Jobs »
A - Answer these questions about the notebook excerpt:
(i) What is the default number of steps in the definition of hamiltonian_traj?
(ii) What value is passed for time when hamiltonian_traj is called?
(iii) What axis is given to tf.expand_dims?
B - Rewrite the notebook excerpt starting with "flow_vec = join_q_p(dHdp, -dHdq)" and going on through "tf.linspace(0.0, time, num=steps)", with "flow_vec" changed to "flow_vector".

Excerpt provided »

:::

How do the trajectories look in the phase planes of the new variables? 

In [None]:
def hamiltons_equations(H):
    def flow(phase_space_point, t):
        phase_space_point = tf.reshape(phase_space_point, [1,-1,1])
        H_grads = tf.gradients(H(phase_space_point), phase_space_point)[0]
        dHdq, dHdp = extract_q_p(H_grads)
        flow_vec = join_q_p(dHdp, -dHdq)
        return flow_vec[0,:,0]
    return flow

def hamiltonian_traj(H, init_state, time=100, steps=200, rtol=1e-04, atol=1e-6):
    t = tf.linspace(0.0, time, num=steps)
    tensor_state = tf.contrib.integrate.odeint(hamiltons_equations(H), init_state, t, rtol, atol)
    return tensor_state

In [None]:
init_state = base_dist.sample(1)[0]
traj = sess.run(hamiltonian_traj(settings['hamiltonian'], init_state, time=20))
x1, y1, x2, y2, x3, y3 = traj.T

In [None]:
trans_traj = sess.run(model.inverse(tf.expand_dims(traj, axis=-1)))

:::

Information provided »
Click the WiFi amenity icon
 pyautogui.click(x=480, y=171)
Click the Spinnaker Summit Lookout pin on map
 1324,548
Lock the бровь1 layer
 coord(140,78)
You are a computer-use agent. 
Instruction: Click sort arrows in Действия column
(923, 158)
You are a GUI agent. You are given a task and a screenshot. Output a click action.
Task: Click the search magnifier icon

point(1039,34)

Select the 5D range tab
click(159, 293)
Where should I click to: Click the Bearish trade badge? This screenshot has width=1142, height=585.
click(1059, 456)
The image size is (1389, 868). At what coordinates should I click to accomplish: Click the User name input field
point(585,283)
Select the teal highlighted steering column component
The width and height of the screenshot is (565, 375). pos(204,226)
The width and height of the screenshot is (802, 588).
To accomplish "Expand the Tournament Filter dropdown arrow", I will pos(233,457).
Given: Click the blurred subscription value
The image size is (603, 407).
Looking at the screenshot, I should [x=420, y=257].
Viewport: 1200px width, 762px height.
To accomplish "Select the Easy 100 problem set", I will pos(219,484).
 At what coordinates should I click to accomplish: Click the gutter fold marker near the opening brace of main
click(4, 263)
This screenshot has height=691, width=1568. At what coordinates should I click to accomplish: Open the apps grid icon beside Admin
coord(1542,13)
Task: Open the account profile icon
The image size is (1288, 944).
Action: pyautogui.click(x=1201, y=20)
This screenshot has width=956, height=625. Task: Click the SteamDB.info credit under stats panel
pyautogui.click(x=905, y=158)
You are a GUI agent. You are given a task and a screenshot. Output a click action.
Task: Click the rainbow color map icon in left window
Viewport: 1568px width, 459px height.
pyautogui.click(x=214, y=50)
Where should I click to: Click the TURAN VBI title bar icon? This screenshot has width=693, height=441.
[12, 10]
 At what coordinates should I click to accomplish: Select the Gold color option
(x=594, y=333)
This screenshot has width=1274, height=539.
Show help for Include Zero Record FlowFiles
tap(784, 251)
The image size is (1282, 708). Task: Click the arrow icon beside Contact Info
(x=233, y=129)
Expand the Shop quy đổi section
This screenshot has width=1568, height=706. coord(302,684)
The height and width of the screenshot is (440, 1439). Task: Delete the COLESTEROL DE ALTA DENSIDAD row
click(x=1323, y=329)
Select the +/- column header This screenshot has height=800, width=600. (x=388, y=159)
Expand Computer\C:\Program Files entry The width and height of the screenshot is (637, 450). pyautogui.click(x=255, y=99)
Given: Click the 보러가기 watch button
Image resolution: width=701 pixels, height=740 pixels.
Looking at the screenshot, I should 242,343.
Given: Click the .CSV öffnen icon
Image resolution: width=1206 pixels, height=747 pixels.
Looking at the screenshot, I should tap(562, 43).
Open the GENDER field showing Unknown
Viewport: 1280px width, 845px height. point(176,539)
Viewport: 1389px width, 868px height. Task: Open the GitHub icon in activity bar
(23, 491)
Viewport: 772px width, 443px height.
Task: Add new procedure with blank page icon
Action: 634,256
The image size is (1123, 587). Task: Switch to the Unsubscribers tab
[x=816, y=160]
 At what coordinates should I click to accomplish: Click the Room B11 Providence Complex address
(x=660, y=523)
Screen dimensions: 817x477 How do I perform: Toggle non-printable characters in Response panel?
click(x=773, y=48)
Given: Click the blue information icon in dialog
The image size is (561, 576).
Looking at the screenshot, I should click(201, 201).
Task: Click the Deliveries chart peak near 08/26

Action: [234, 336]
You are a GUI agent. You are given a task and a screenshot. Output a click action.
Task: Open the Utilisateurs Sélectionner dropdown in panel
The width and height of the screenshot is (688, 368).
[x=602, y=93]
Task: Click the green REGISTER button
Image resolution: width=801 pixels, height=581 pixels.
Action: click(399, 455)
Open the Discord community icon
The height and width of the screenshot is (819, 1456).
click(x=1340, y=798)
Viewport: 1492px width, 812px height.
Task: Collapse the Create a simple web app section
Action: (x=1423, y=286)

:::

Expected answers »
A -
(i) 200
(ii) 20
(iii) -1

B -
flow_vector = join_q_p(dHdp, -dHdq)
        return flow_vector[0,:,0]
    return flow

def hamiltonian_traj(H, init_state, time=100, steps=200, rtol=1e-04, atol=1e-6):
    t = tf.linspace(0.0, time, num=steps)